[Provided material Boundary: Start]
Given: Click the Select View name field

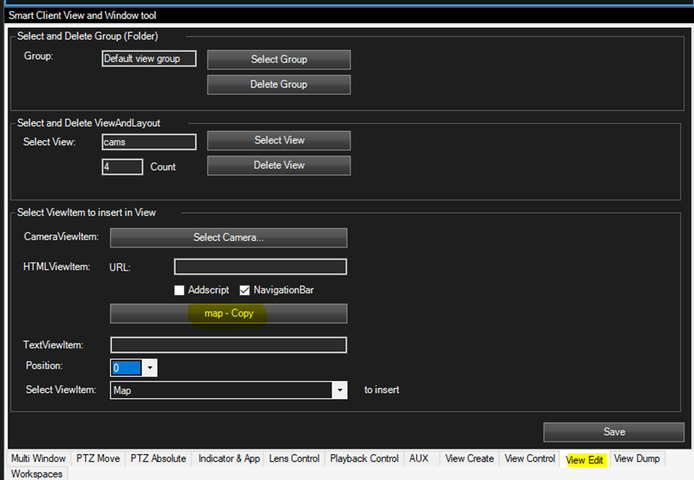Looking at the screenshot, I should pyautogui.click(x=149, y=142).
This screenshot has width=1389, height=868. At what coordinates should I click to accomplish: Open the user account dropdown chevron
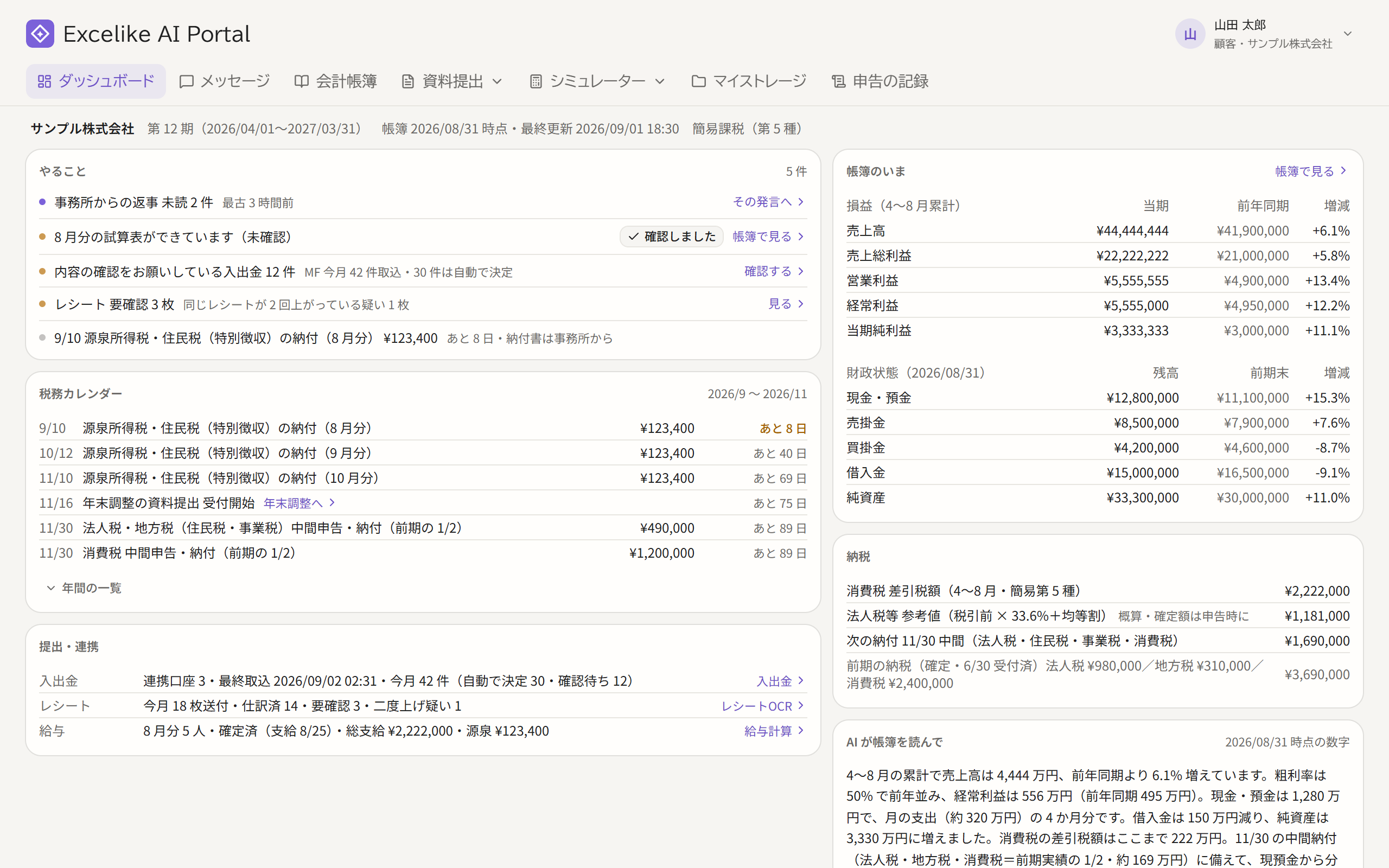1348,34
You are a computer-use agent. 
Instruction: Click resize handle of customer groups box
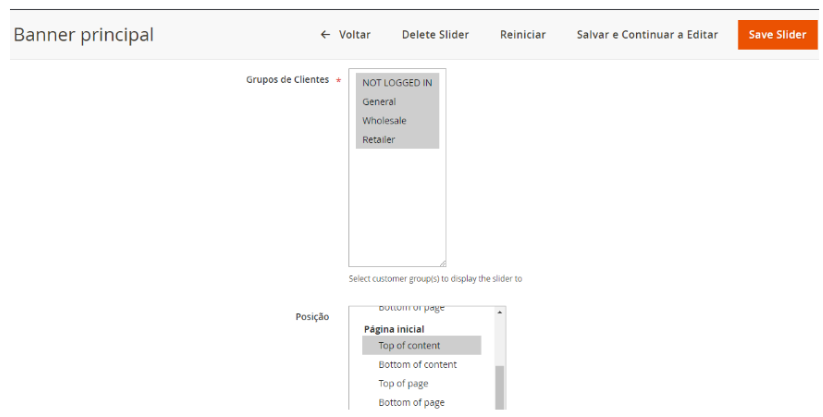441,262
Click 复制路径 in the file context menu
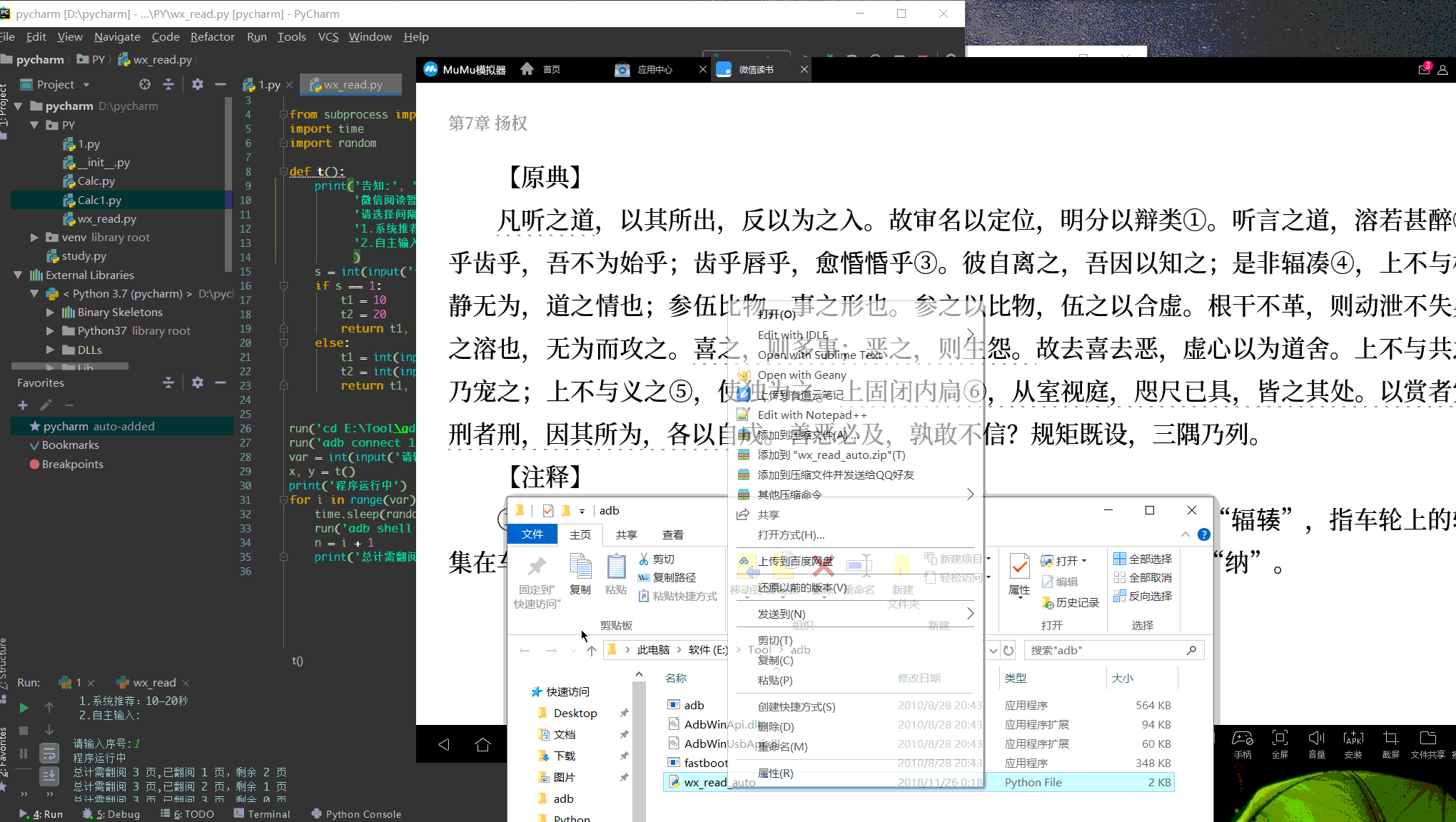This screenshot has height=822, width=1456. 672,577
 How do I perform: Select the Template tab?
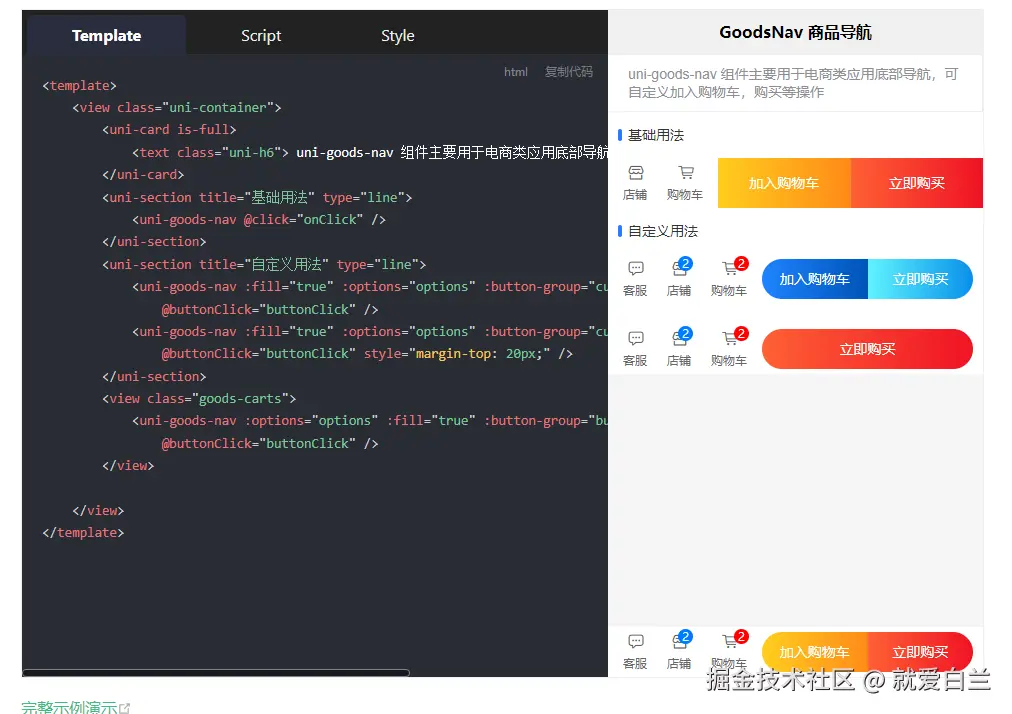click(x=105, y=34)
[Provided material Boundary: End]
» What is being asked: If pictures appear, drop them, and retype exactly the lines from the "You are a computer-use agent." line through the last line of the data above.

» Task response:
You are a computer-use agent. 
Instruction: Click resize handle of customer groups box
441,262
Click 复制路径 in the file context menu
This screenshot has height=822, width=1456. 672,577
 How do I perform: Select the Template tab?
click(x=105, y=34)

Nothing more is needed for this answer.